Characterization of DNA damage and cytotoxicity induced in two human colon carcinoma cell lines by cyclodisone.

Cyclodisone is an active alkylating antitumor agent that is being considered for Phase 1 clinical trials in humans and is currently undergoing toxicological evaluation. Cyclodisone was found to be more toxic to human colon carcinoma cells of the Mer- phenotype (BE) than cells of the Mer+ phenotype (HT-29). DNA interstrand cross-links were observed in the sensitive cell line but only at concentrations which were extremely toxic. No DNA interstrand cross-links were observed in the resistant cell line. Total DNA cross-links, which reflect both DNA interstrand and DNA-protein cross-linking, were observed in either cell type but were greater in quantity and persisted longer in the sensitive BE cell line, when compared to those produced in the resistant HT-29 cell line. DNA strand breaks were also observed in both cell types and were found to be protein associated. The mechanism of action of cyclodisone would appear to be related to the presence of total DNA cross-links and might involve an, as yet, unidentified DNA-protein interaction.

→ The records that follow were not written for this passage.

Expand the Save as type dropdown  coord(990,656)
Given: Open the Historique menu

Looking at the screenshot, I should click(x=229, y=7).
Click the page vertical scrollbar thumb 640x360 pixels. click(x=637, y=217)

Comparison of the in vitro cytotoxicity of cyclodisone with a series of structurally related analogues.

The in vitro cytotoxicity of a series of cyclic and linear sulfonate esters has been tested against the BE and HT-29 human colon carcinoma cell lines. Cyclodisone, a cyclic sulfonate ester, was found to be more toxic to the BE cell line when compared with the HT-29 cell line. In contrast, busulfan, a linear sulfonate ester, was equally toxic to both cell lines. Furthermore, alteration of the cyclodisone structure was found to produce marked differences in its cytotoxicity to these cell lines. These compounds would thus appear an excellent class of structures with which to produce new alkylating anti-cancer agents.

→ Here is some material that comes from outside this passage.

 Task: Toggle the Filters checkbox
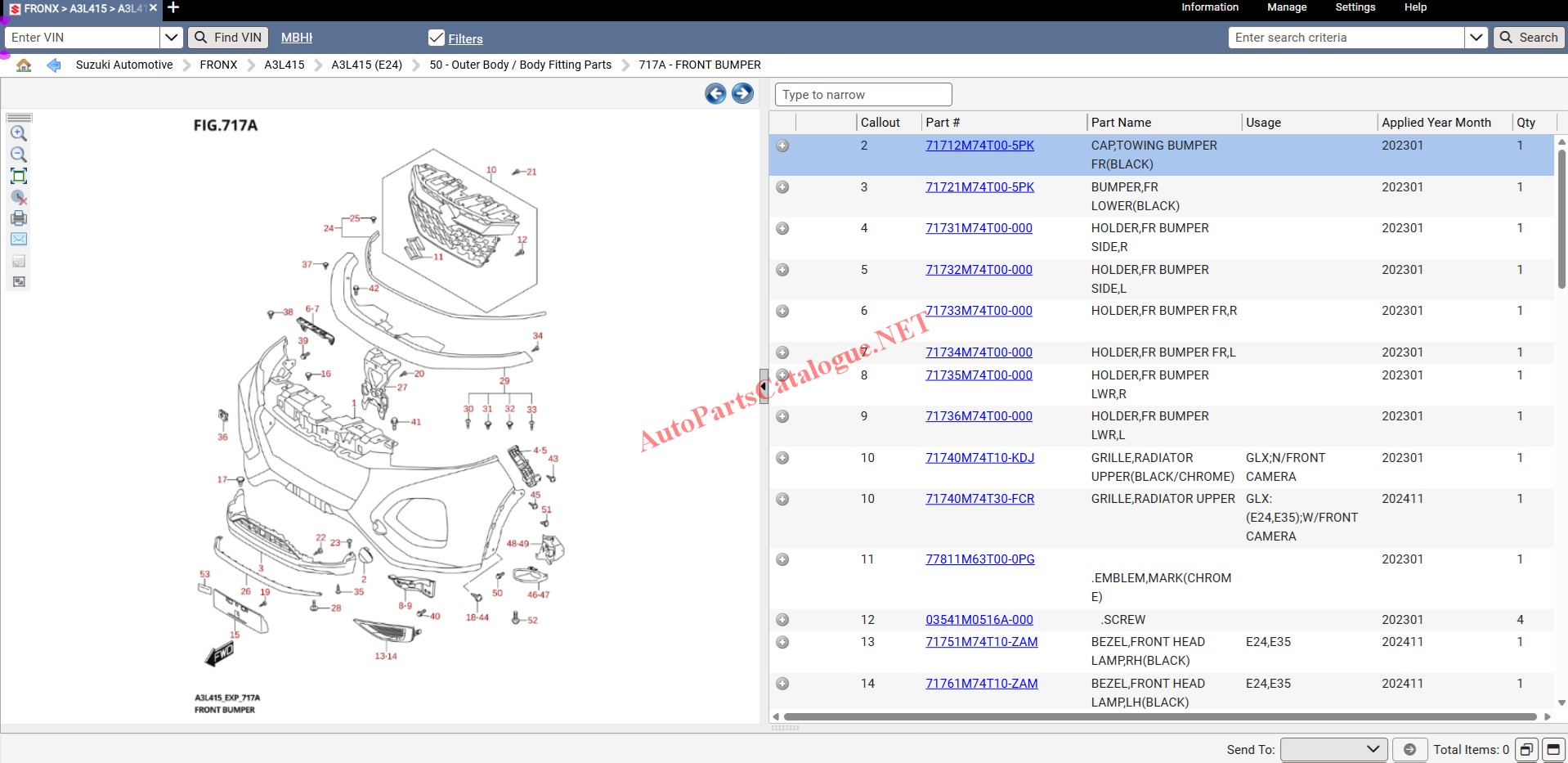[437, 38]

DNA reactivity and in vitro cytotoxicity of the novel antitumor agent 1,5,2,4-dioxadithiepane-2,2,4,4-tetraoxide (NSC-348948) in human embryo cells.

1,5,2,4-Dioxadithiepane-2,2,4,4-tetraoxide (cyclic-SoSo) is structurally a novel synthetic compound but may functionally act as an alkylating agent. The effects of cyclic-SoSo on DNA were studied in IMR-90 and VA-13 human embryo cells by means of DNA alkaline elution analysis. In contrast to a number of bifunctional alkylating agents, cyclic-SoSo produced no DNA-DNA interstrand cross-links in either cell line, even at concentration which produced a greater than 3 log cell kill. At equimolar concentrations cyclic-SoSo induced DNA-protein cross-links in both cell lines to a similar extent. Frank DNA breaks and alkali-labile DNA lesions were detected in both cell lines. A greater quantity of strand breaks appeared in the IMR-90 than in the VA-13 cell line after exposure to cyclic-SoSo. However, cyclic-SoSo was more cytotoxic to the VA-13 cell line in vitro than to the IMR-90 cell line. Thus cyclic-SoSo may not be a typical bifunctional alkylating agent in that its mechanism of action does not appear to involve DNA interstrand cross-linking.